SUPPLIED MATERIAL:
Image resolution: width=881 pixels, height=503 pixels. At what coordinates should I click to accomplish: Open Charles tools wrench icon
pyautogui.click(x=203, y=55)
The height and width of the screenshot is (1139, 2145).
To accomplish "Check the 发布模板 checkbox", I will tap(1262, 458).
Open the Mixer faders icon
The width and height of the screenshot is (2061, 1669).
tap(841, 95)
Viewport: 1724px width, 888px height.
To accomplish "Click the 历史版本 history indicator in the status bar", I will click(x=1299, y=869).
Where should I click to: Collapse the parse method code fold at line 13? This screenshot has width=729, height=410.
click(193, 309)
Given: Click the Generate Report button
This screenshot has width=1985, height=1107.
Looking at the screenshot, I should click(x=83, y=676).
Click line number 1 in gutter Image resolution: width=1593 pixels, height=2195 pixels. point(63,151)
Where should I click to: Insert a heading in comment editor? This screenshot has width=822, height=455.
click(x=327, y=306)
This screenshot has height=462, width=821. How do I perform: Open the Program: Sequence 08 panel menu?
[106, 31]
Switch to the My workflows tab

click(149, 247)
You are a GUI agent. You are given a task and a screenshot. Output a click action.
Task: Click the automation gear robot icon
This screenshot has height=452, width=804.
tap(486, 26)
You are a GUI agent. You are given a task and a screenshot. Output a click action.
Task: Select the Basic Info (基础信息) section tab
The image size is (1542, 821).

TO DO: Exact copies of the lines from the start of the data up to the line holding "Viewport: 1724px width, 888px height.", both included, are all that is needed.

RESULT BELOW:
Image resolution: width=881 pixels, height=503 pixels. At what coordinates should I click to accomplish: Open Charles tools wrench icon
pyautogui.click(x=203, y=55)
The height and width of the screenshot is (1139, 2145).
To accomplish "Check the 发布模板 checkbox", I will tap(1262, 458).
Open the Mixer faders icon
The width and height of the screenshot is (2061, 1669).
tap(841, 95)
Viewport: 1724px width, 888px height.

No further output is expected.